Cant get the picture of mum out of my head.

My mums been in a nursing home with dementia and cancer for two years. Although she’s been deteriorating slowly, shes still known us and happily chatted. Because of covid 19 we havent been able to visit since March, but have spoken on the phone. A month ago she had an infection and went onto morphine. The last two weeks shes gone downhill and this week we were allowed to visit her. We were warned we wouldn’t recognise her and did we really want to go. When we saw her, my heart stopped. She cant speak, only barely unrecognizable words, doesn’t look like shes able to see. Is sedated but very restless. We were with her for hours. I cant get the first image of her current state out of my head and keep breaking down uncontrollably sobbing. I think she was asking for help which is breaking my heart. I dont live near so dont think I will see her again.
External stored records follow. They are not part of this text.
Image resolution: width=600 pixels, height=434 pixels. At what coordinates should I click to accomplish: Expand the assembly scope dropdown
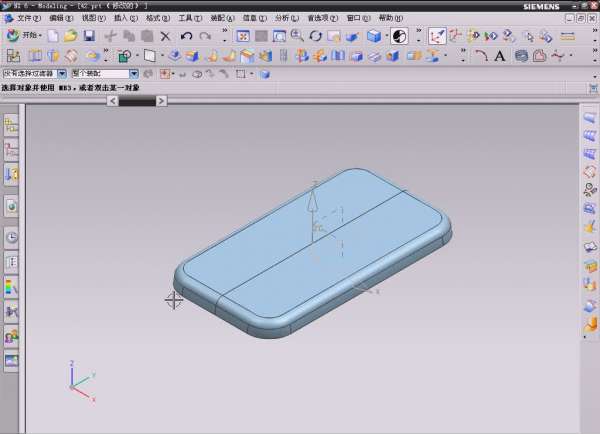[x=134, y=74]
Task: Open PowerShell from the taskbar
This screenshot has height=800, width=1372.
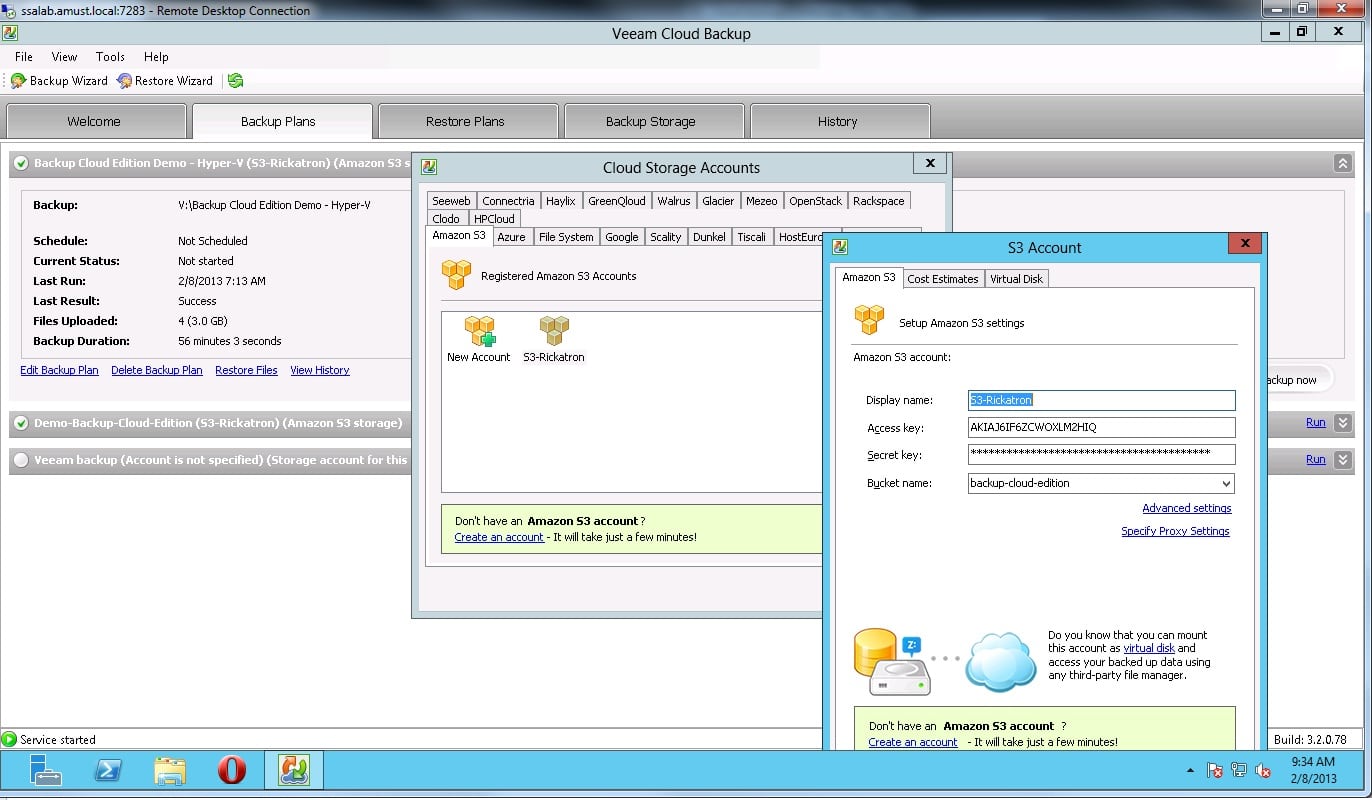Action: point(108,769)
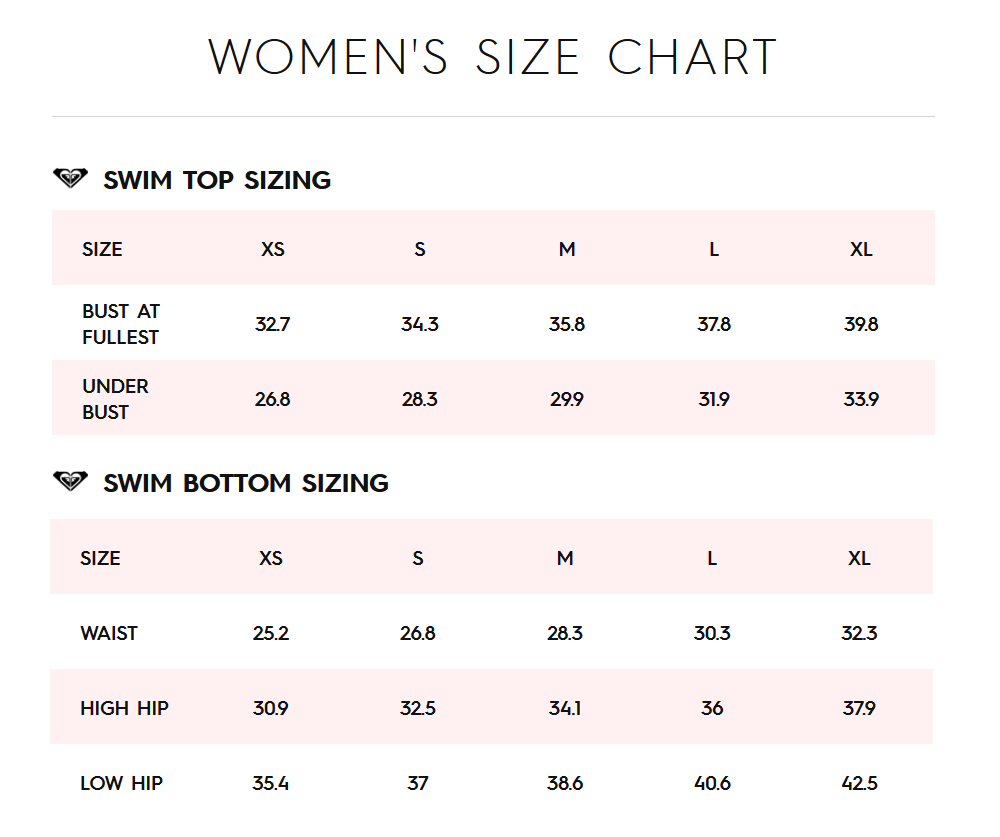Click the 37 low hip value for size S

[x=418, y=783]
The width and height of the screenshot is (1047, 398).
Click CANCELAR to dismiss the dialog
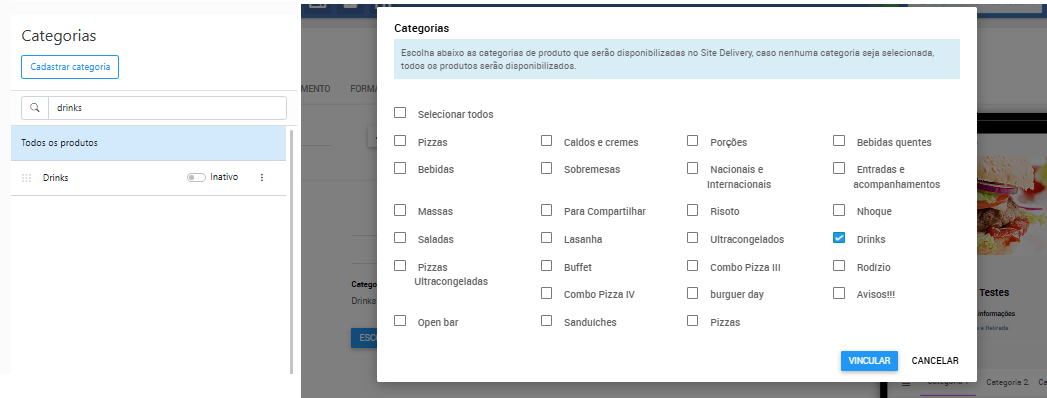(935, 361)
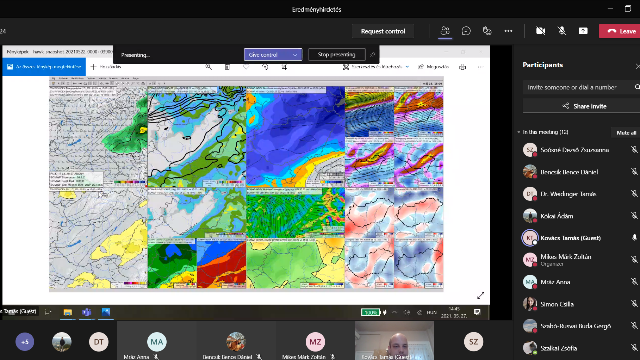The image size is (640, 360).
Task: Click the crop icon in Photos toolbar
Action: 284,67
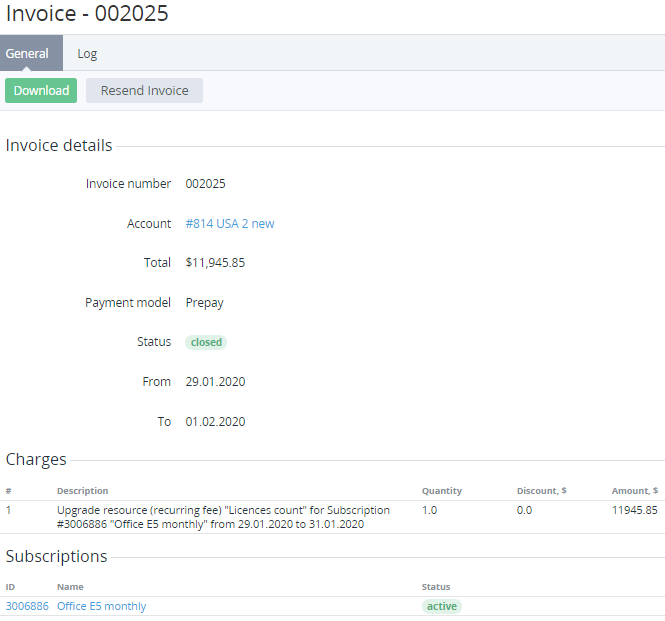Click the Amount, $ column header

634,491
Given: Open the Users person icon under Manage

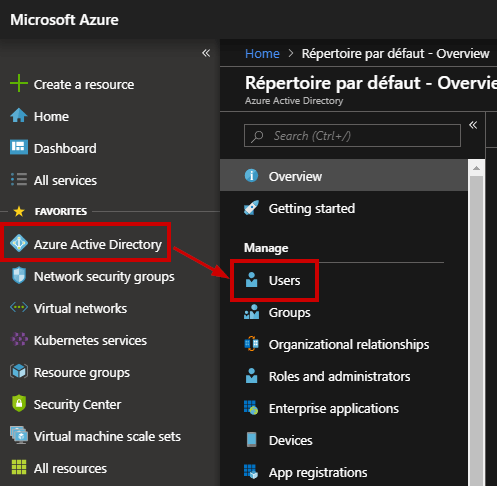Looking at the screenshot, I should [x=251, y=280].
Hi. Emily. Welcome. That is so very sad and my heart goes out to you. Thoughts and images like you have experienced can stick in the mind for some time. It’s traumatic and very upsetting. There is not a lot of consolation I can offer. To see someone you love deteriorate in this way is something no one should have to go through. Life can be very cruel at times. My wife had dementia at the end and it was heartbreaking to see her. It’s OK to be emotional, who wouldn’t be. What is there to say, what can anyone say. We are all here for you any time you want to talk. The pain you feel is common to all of us here. You are among friends.
Try and be kind to yourself. Our prayers and thoughts are with you. Blessings.